This study presents an approach to predicting the penetration depth of subatomic particles within Epoxy materials by leveraging models trained on data obtained from Parylene, Lexan, and Mylar. This indirect methodology, utilizing structurally and compositionally distinct polymers for model training, offers a unique pathway to circumvent the often resource-intensive and experimentally challenging process of directly measuring particle penetration depths in Epoxy across a spectrum of MeV values.

The most successful models (RF, LWRF, and SVR) highlight the importance of modeling complex, non-linear behavior in radiation-based problems. The workflow proposed in this study can be adapted to predict other proton therapy parameters, such as dose distribution or proton range, although this would require incorporating additional physical and anatomical data.

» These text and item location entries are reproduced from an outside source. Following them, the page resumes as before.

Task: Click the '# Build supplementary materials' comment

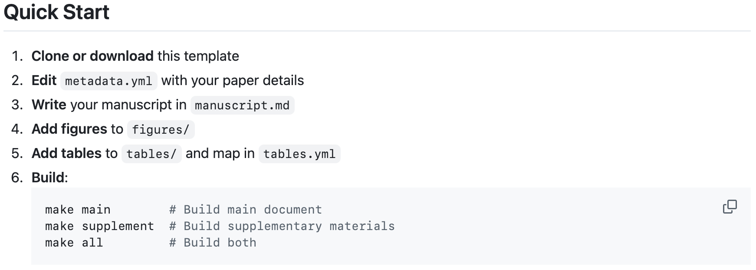Action: tap(282, 226)
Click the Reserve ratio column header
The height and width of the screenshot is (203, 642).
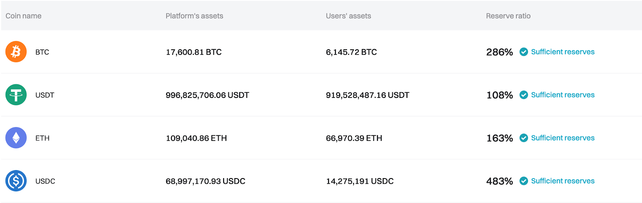click(508, 16)
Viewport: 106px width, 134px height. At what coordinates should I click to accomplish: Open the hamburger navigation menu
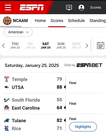pos(8,8)
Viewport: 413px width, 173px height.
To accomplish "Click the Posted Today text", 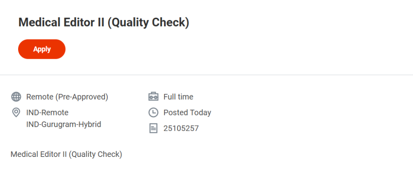I will [x=187, y=113].
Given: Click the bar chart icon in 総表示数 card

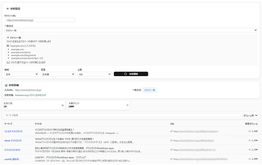Looking at the screenshot, I should tap(63, 105).
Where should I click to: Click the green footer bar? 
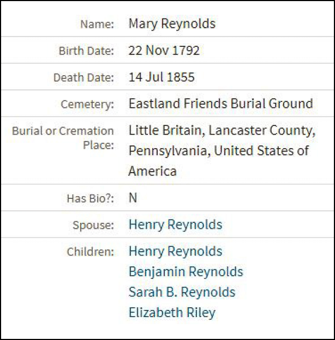tap(168, 331)
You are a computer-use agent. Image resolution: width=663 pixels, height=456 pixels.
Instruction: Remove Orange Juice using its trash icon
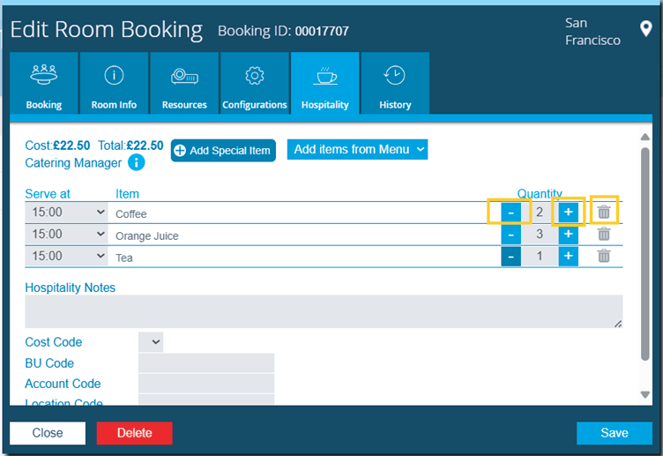coord(604,234)
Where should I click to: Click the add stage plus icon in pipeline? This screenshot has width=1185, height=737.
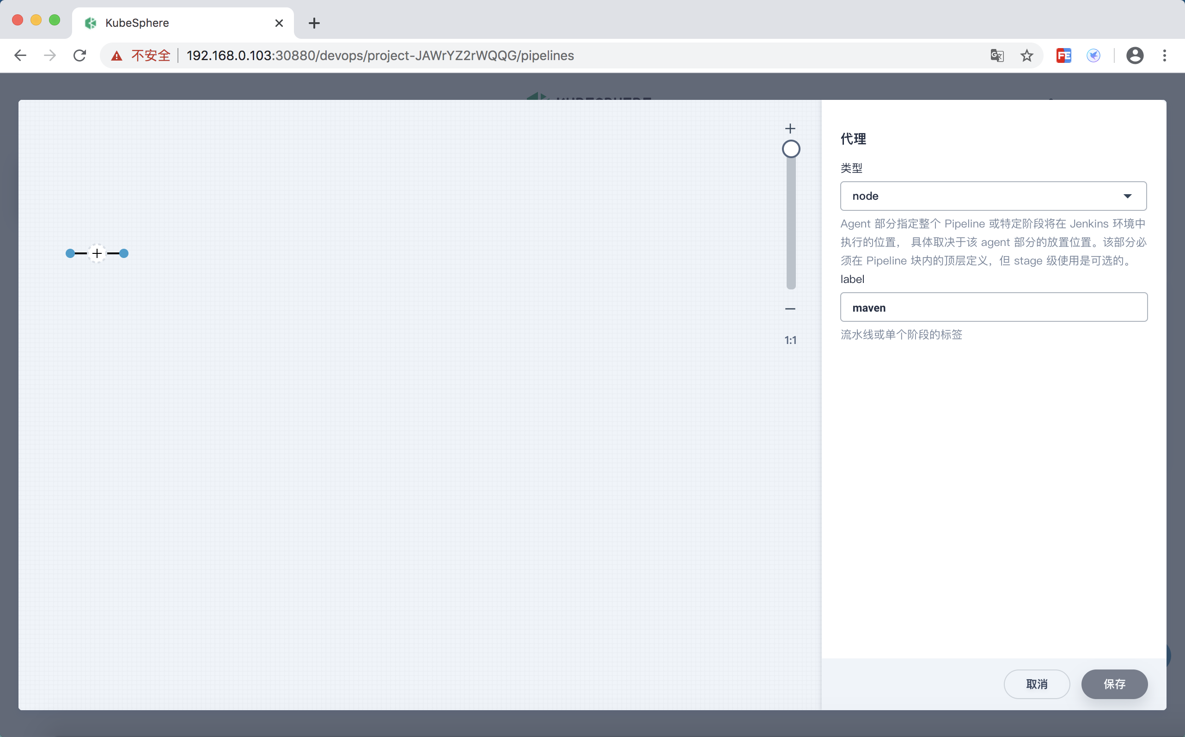(97, 253)
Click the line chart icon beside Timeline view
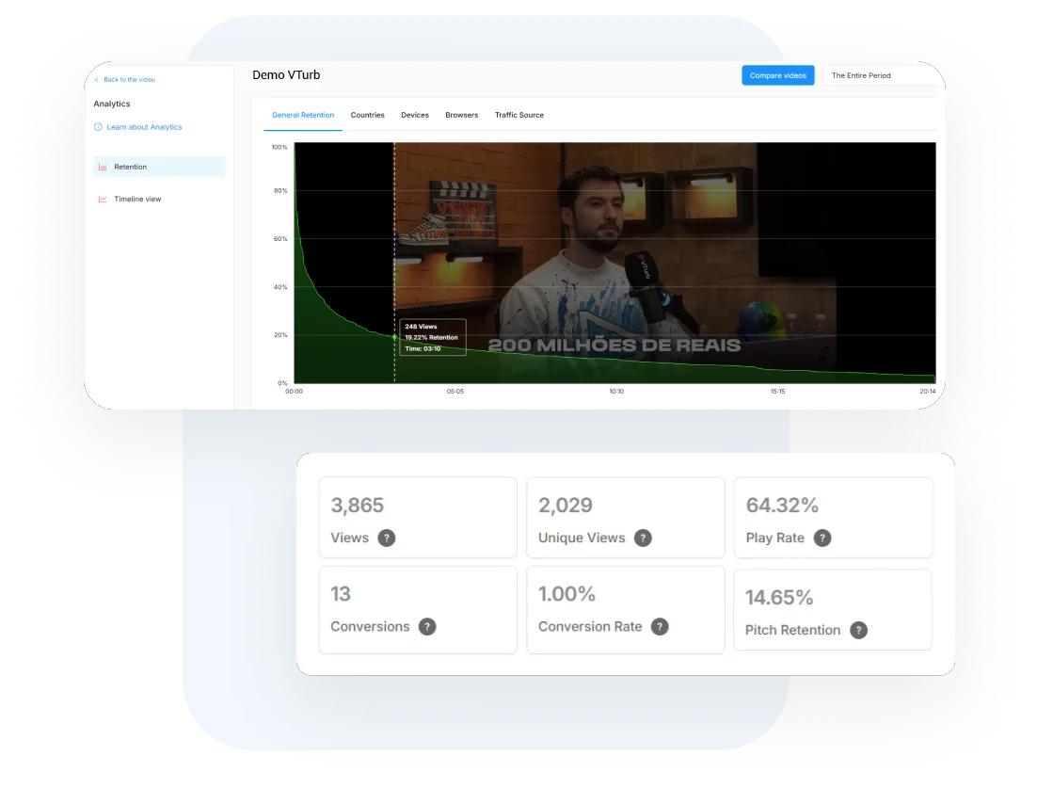1037x788 pixels. [103, 200]
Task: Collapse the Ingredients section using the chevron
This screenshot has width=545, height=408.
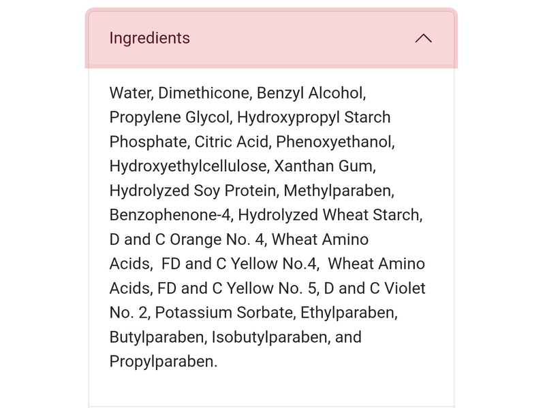Action: click(423, 38)
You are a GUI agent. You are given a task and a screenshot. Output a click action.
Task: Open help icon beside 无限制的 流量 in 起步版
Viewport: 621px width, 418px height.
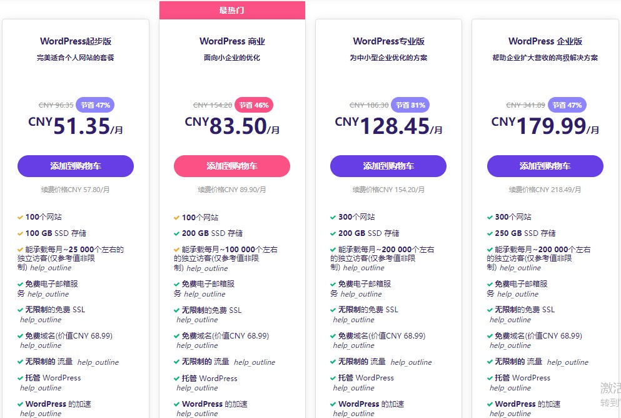(98, 362)
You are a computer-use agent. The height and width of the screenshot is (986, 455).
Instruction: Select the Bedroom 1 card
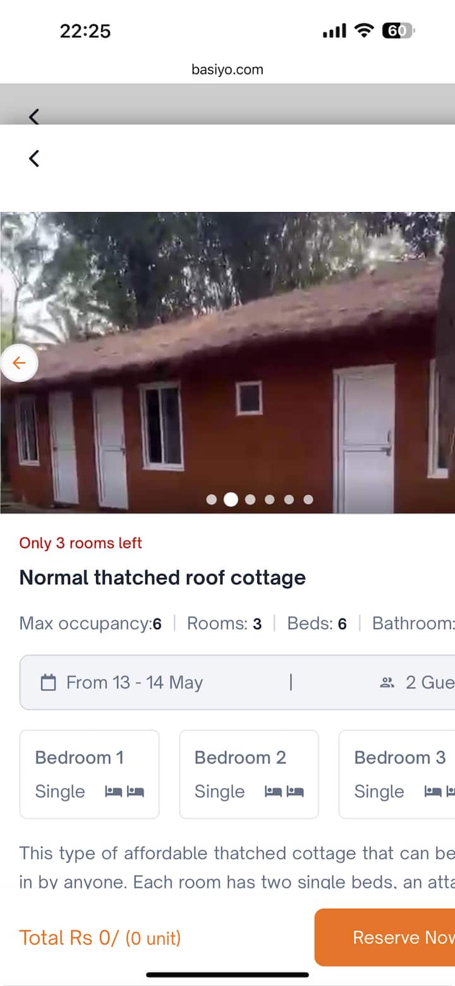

As for limitations, models such as kNN and BiLSTM performed poorly due to their limited capacity in capturing deep, non-linear dependencies in the input space. These limitations suggest that future studies should consider feature selection techniques or hybrid models to improve generalization. Although 1D-CNN architectures are generally effective for extracting local patterns in sequential data, the relatively weak performance of the 1D-CNN model in this study may be attributed to two main factors. First, the high dimensionality of the input vectors (200 LET values per sample) combined with a lack of spatial locality in the data may limit the convolutional filters’ ability to extract meaningful features. Unlike image or time-series data, the ordering of LET features in this case does not represent a naturally correlated structure, which diminishes the benefits of local receptive fields. Second, 1D-CNNs rely heavily on hierarchical abstraction through depth; the model might have been insufficiently deep or expressive to capture the complex non-linearities present in the energy–LET–Bragg peak relationship. This suggests that future studies using convolutional approaches may benefit from employing hybrid models or attention mechanisms that do not rely on strict locality assumptions.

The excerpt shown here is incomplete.